= Your assignment =
Please reproduce the whole listing without altering anything.
*** Excerpted records
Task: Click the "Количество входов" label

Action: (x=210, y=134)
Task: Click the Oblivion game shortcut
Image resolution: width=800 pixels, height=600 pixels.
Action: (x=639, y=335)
******
= Task result =
Task: Click the "Количество входов" label

Action: (x=210, y=134)
Task: Click the Oblivion game shortcut
Image resolution: width=800 pixels, height=600 pixels.
Action: (x=639, y=335)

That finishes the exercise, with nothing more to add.